(TO DO)
Reproduce the items verbatim, starting with the line that contains "Where should I click to: Click the GPT" and continuing through the line that contains "click(637, 20)", with both of those lines included.

(EXERCISE INPUT)
────────────────

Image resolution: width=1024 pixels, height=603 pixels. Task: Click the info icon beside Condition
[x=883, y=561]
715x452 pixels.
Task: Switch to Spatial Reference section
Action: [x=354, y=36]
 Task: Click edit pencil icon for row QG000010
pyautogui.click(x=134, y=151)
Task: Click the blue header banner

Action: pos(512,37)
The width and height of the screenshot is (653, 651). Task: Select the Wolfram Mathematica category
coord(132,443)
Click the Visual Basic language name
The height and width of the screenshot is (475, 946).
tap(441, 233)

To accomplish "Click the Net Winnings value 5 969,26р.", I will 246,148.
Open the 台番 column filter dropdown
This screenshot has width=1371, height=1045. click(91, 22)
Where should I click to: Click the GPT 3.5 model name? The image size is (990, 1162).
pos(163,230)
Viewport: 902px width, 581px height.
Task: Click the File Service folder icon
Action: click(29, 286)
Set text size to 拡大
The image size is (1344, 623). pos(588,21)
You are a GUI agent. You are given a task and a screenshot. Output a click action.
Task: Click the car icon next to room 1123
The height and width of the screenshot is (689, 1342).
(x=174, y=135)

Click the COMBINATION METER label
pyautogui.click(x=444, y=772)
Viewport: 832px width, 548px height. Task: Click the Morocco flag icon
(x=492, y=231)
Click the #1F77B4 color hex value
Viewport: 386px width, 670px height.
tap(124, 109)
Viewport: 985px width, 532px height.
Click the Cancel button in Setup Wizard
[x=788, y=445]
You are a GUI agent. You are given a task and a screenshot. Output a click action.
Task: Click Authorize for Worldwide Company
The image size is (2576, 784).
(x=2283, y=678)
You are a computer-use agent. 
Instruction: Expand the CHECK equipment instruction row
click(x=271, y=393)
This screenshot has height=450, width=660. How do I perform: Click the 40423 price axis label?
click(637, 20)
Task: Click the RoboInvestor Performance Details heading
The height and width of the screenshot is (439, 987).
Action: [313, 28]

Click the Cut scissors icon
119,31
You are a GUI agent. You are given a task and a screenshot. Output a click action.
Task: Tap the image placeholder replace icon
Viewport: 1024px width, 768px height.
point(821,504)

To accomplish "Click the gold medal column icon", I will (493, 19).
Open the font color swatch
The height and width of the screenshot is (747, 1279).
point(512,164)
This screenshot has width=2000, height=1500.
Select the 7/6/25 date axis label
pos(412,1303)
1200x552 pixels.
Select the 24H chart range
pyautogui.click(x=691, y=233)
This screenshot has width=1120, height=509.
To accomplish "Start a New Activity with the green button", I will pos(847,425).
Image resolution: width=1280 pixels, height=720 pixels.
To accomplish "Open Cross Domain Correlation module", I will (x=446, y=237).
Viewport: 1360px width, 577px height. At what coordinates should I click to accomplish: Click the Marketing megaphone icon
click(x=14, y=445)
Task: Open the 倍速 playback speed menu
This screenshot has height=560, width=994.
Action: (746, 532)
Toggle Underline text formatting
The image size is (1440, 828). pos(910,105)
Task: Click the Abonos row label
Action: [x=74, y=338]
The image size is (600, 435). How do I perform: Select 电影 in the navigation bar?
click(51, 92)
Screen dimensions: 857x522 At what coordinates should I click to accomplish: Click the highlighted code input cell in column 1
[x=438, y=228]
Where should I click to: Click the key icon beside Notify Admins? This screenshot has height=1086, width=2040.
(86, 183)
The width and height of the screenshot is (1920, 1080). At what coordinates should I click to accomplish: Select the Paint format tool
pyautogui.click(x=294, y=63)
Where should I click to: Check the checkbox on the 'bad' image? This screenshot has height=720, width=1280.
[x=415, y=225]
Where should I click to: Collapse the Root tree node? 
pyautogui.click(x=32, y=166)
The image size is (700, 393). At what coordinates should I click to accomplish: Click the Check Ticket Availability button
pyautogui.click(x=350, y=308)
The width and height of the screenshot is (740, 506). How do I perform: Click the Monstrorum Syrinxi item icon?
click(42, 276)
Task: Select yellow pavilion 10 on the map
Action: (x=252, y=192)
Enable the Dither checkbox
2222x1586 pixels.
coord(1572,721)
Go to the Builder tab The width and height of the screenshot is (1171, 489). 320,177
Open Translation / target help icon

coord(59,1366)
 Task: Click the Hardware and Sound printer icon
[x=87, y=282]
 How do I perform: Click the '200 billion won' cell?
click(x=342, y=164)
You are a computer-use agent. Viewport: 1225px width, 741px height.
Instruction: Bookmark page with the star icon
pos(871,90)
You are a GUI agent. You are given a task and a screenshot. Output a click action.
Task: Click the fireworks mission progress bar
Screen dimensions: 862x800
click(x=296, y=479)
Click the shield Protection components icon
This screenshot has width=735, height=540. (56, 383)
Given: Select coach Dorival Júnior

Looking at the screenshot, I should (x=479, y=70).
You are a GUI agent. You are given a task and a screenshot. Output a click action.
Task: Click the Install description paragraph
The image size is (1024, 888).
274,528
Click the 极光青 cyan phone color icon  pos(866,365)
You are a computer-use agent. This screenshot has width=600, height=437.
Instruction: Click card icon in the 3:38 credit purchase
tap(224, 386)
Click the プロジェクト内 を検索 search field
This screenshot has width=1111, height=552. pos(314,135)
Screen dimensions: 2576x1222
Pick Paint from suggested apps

────────────────

(EXPECTED OUTPUT)
Where should I click to: Click the GPT 3.5 model name? The image size is (990, 1162).
pos(163,230)
Viewport: 902px width, 581px height.
Task: Click the File Service folder icon
Action: click(29, 286)
Set text size to 拡大
The image size is (1344, 623). pos(588,21)
You are a GUI agent. You are given a task and a screenshot. Output a click action.
Task: Click the car icon next to room 1123
The height and width of the screenshot is (689, 1342).
(x=174, y=135)

Click the COMBINATION METER label
pyautogui.click(x=444, y=772)
Viewport: 832px width, 548px height. Task: Click the Morocco flag icon
(x=492, y=231)
Click the #1F77B4 color hex value
Viewport: 386px width, 670px height.
tap(124, 109)
Viewport: 985px width, 532px height.
Click the Cancel button in Setup Wizard
[x=788, y=445]
You are a GUI agent. You are given a task and a screenshot. Output a click action.
Task: Click Authorize for Worldwide Company
The image size is (2576, 784).
(x=2283, y=678)
You are a computer-use agent. 
Instruction: Expand the CHECK equipment instruction row
click(x=271, y=393)
This screenshot has height=450, width=660. How do I perform: Click the 40423 price axis label?
click(637, 20)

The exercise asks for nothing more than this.